■ **Material for this exercise**
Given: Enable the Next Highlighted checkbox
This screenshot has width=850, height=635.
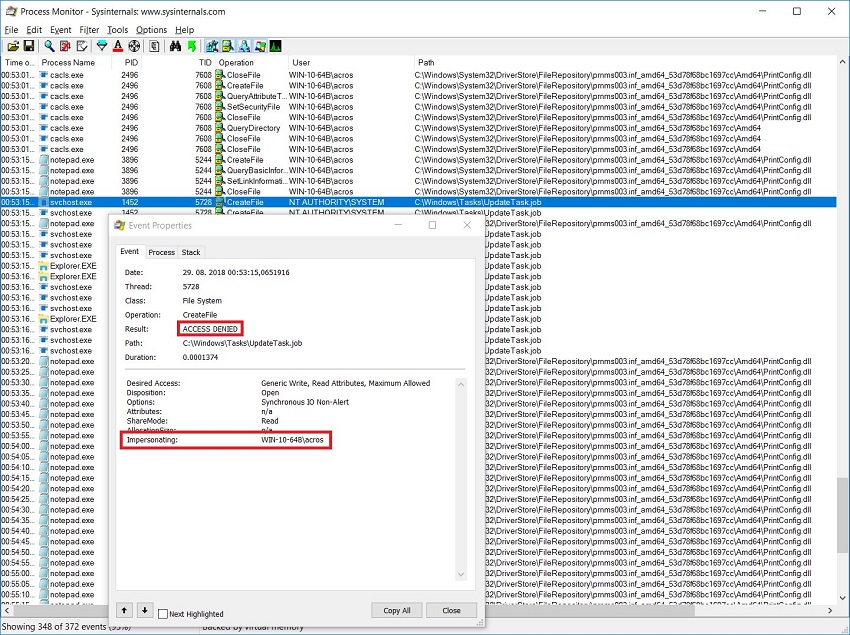Looking at the screenshot, I should tap(164, 614).
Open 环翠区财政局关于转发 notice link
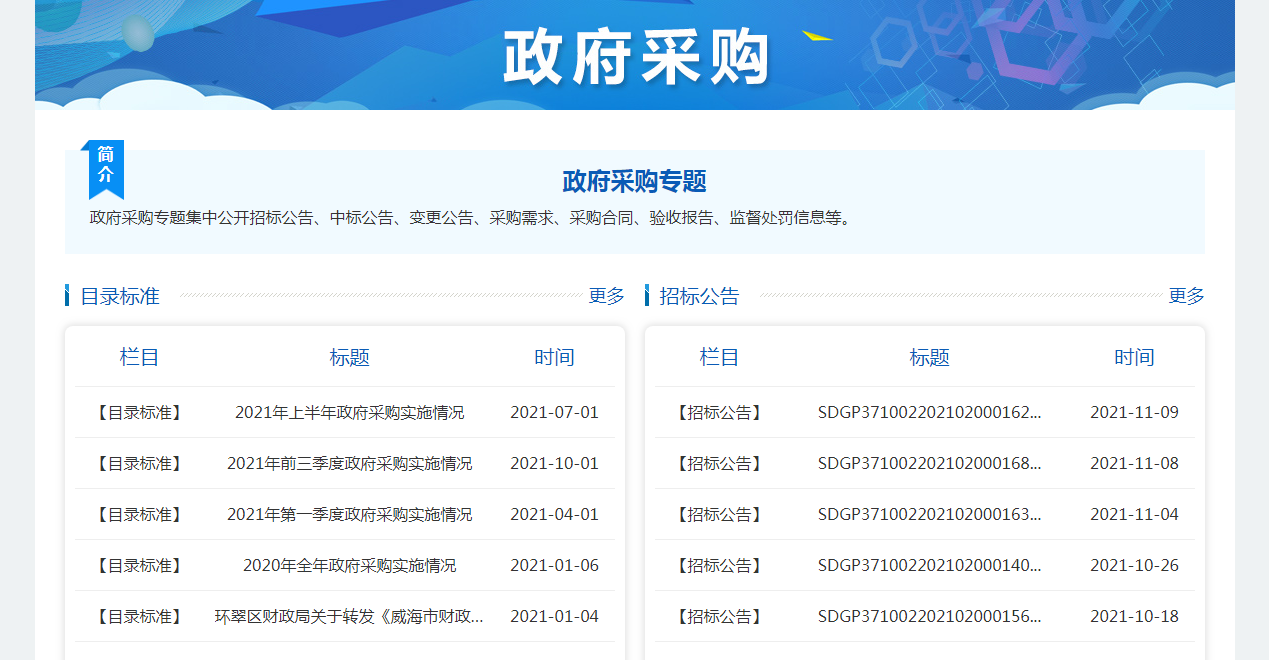The height and width of the screenshot is (660, 1269). pos(349,616)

■ **Challenge**
Copy every line of the records above verbatim, omitting the pictures.

■ **Complete answer**
Given: Enable the Next Highlighted checkbox
This screenshot has width=850, height=635.
Looking at the screenshot, I should tap(164, 614).
Open 环翠区财政局关于转发 notice link
The height and width of the screenshot is (660, 1269). pos(349,616)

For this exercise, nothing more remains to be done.